Neuen Verteidigungsdimensionen Im Kriegsnetz
BERLIN · Die Bundeswehr und die neuen Verteidigungsdimensionen: Das Thema hatte höchste Brisanz. Schon vor dem vorletzten Nato-Gipfel im November 2011 in Lissabon machte die Nachricht Schlagzeilen, Nato-Generalsekretär Anders Fogh Rasmussen werde womöglich versuchen, die Alliierten darauf einzuschwören, Angriffe auf das Computernetzwerk des Militärbündnisses als Fall von Artikel 5 des Transatlantikvertrages einzustufen. Das wäre Alarmstufe Rot.
Denn danach würde eine solche Cyberattacke auf die Software der Nato als Kriegserklärung ausgelegt: ein Angriff, der den kollektiven Beistand der 28 Nato-Partner auslösen würde. Die Staats- und Regierungschefs der NATO-Staaten entschieden sich in den Tagen von Lissabon, den Fall tiefer zu hängen.
Doch sowohl in der Abschlusserklärung wie auch bei dem in Lissabon verabschiedeten neuen Strategischen Konzept des Militärbündnisses sind Cyberattacken ausdrücklich als wachsende Gefahr der neuen Zeit erwähnt.
Mehr noch: Die Allianz verabredete, die eigenen Fähigkeiten, diese Angriffe abzuwehren, schnellstmöglich zu verbessern, wie auch die Fähigkeit, auf solche Attacken zu antworten. Auch sollten alle NATO-Behörden zentral gegen Computerangriffe feindlich gesinnter Geheimdienste, organisierter Krimineller, Terroristen oder Extremisten geschützt werden. Artikel 5 freilich würde eine Cyberattacke bis heute nicht auslösen. Dies werde, so heißt es bei der Nato in Brüssel, stets von "Fall zu Fall" und "im Konsens" entschieden.
Zur Abwehr von Cyberangriffen auf das Computernetzwerk arbeitet bei der NATO längst eine eigene Abteilung von IT-Spezialisten im militärischen Hauptquartier im belgischen Mons. Geleitet wird der Trupp vom deutschen Drei-Sterne-General Kurt Herrmann. Die Aufgabe hat mittlerweile höchste Priorität. "Eine gezielte, professionelle Cyberattacke kann heute die gleiche Wirkung haben wie ein Angriff mit herkömmlichen Waffen. Diese Bedrohung wächst nicht linear, sondern exponentiell", hat Herrmann einmal gesagt.

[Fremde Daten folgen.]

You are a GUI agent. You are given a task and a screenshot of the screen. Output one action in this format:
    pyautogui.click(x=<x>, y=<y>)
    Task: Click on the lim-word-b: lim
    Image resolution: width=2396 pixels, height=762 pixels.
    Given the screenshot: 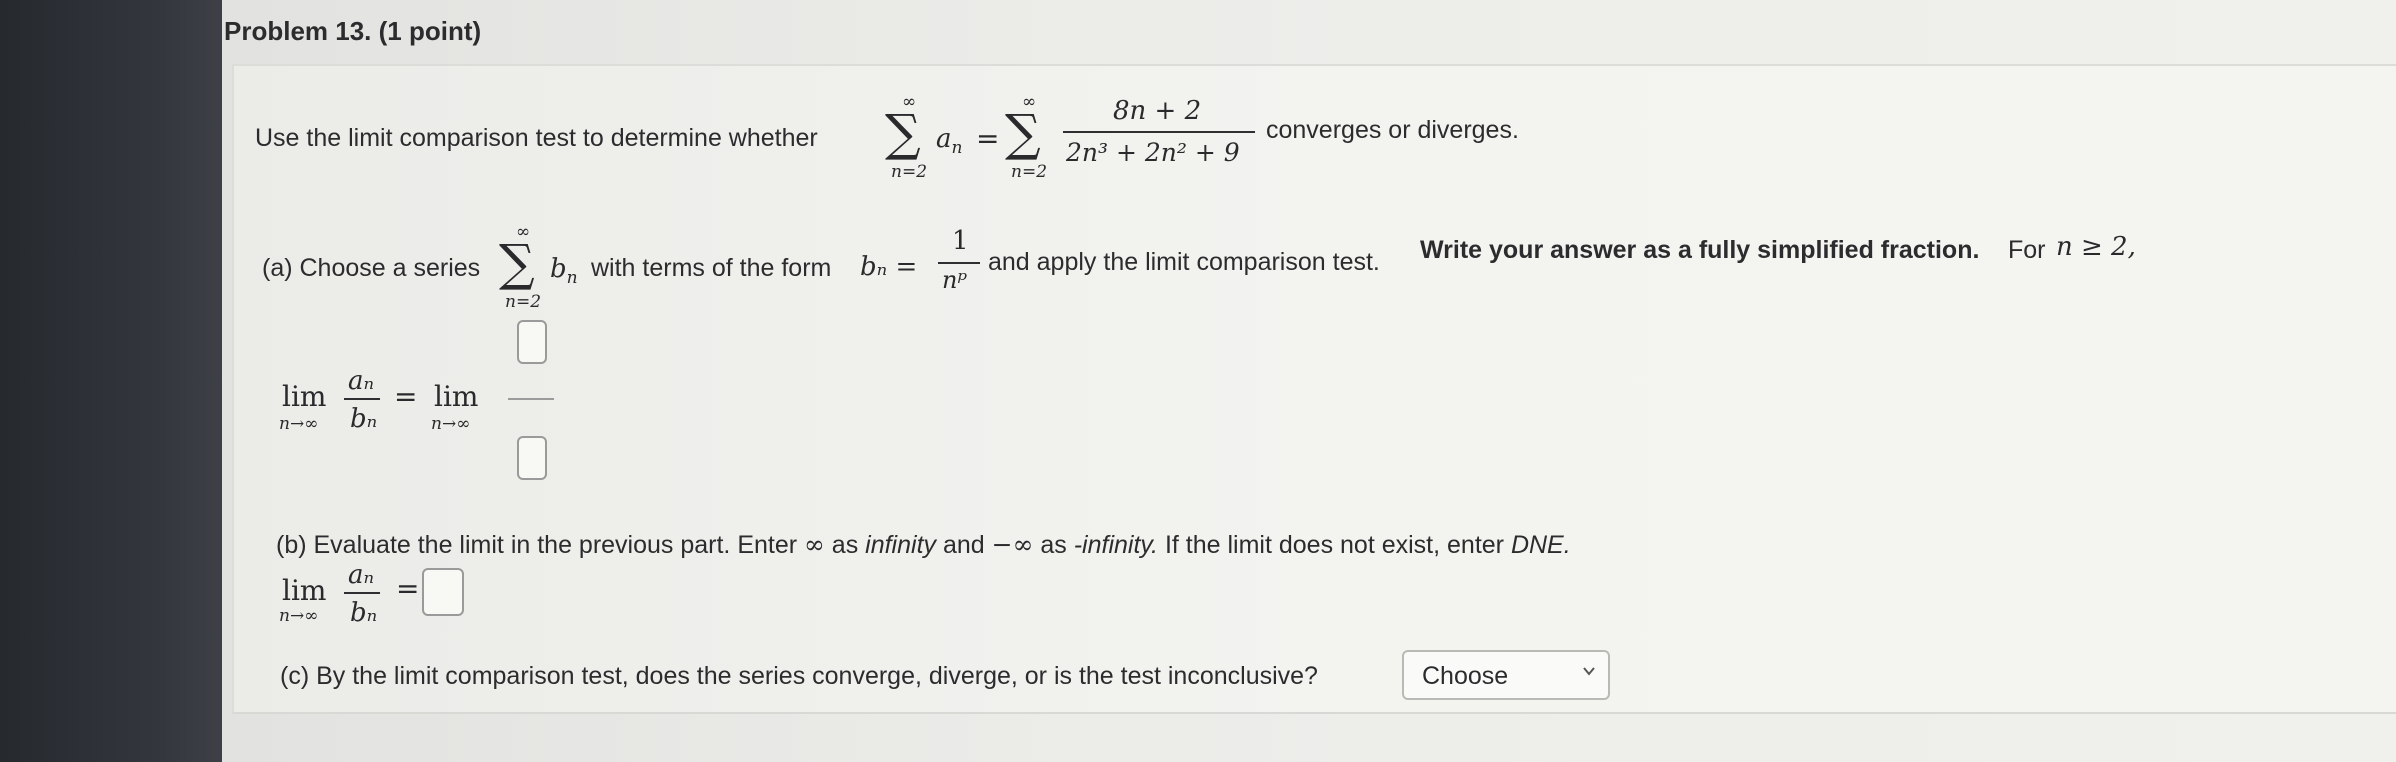 What is the action you would take?
    pyautogui.click(x=304, y=590)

Jetzt hat die Bundeswehr mit einer eigenen Einheit zur Abwehr von Computerangriffen nachgezogen. Die Meldungen, die Bundeswehr habe die "Anfangsbefähigung" für Attacken in gegnerischen Netzen erreicht, sorgte am Dienstag für Furore. So zitiert die "Financial Times Deutschland" aus Unterlagen des Verteidigungsministeriums. Demnach sei eine entsprechende Einheit in Gelsdorf bei Bonn angesiedelt.
Das Verteidigungsministerium beschäftigt sich seit zwei Jahrzehnten mit den im Internet gewachsenen Bedrohungen. Konkret aufgebaut wurden die Cyber-Einheiten ab 2006. Ziel für die Einsatzfähigkeit war ursprünglich 2010.
Die Größe der Einheiten ist konkret nicht bekannt, soll aber deutlich unter hundert Soldaten liegen. Rekrutiert wurden unter anderem Informatik-Studenten aus der Hamburger Bundeswehr-Universität.
Schwierigkeiten gibt es in der Vorstellungswelt der Militärs bei der juristischen Begründung von Cyber-Einsätzen. Umstritten ist, ob der Bundestag einem Einsatz gegen feindliche Netze zustimmen muss. In der SPD-Bundestagsfraktion wurde schon darauf hingewiesen, dass dieselben Regeln wie für den konkreten physischen Kriegseinsatz deutscher Soldaten gelten. Es ist auch die Frage, ob ein Parlamentsbeschluss nicht hinderlich für die zwingende Geheimhaltungsnotwendigkeit der Cyber-Aktivitäten ist.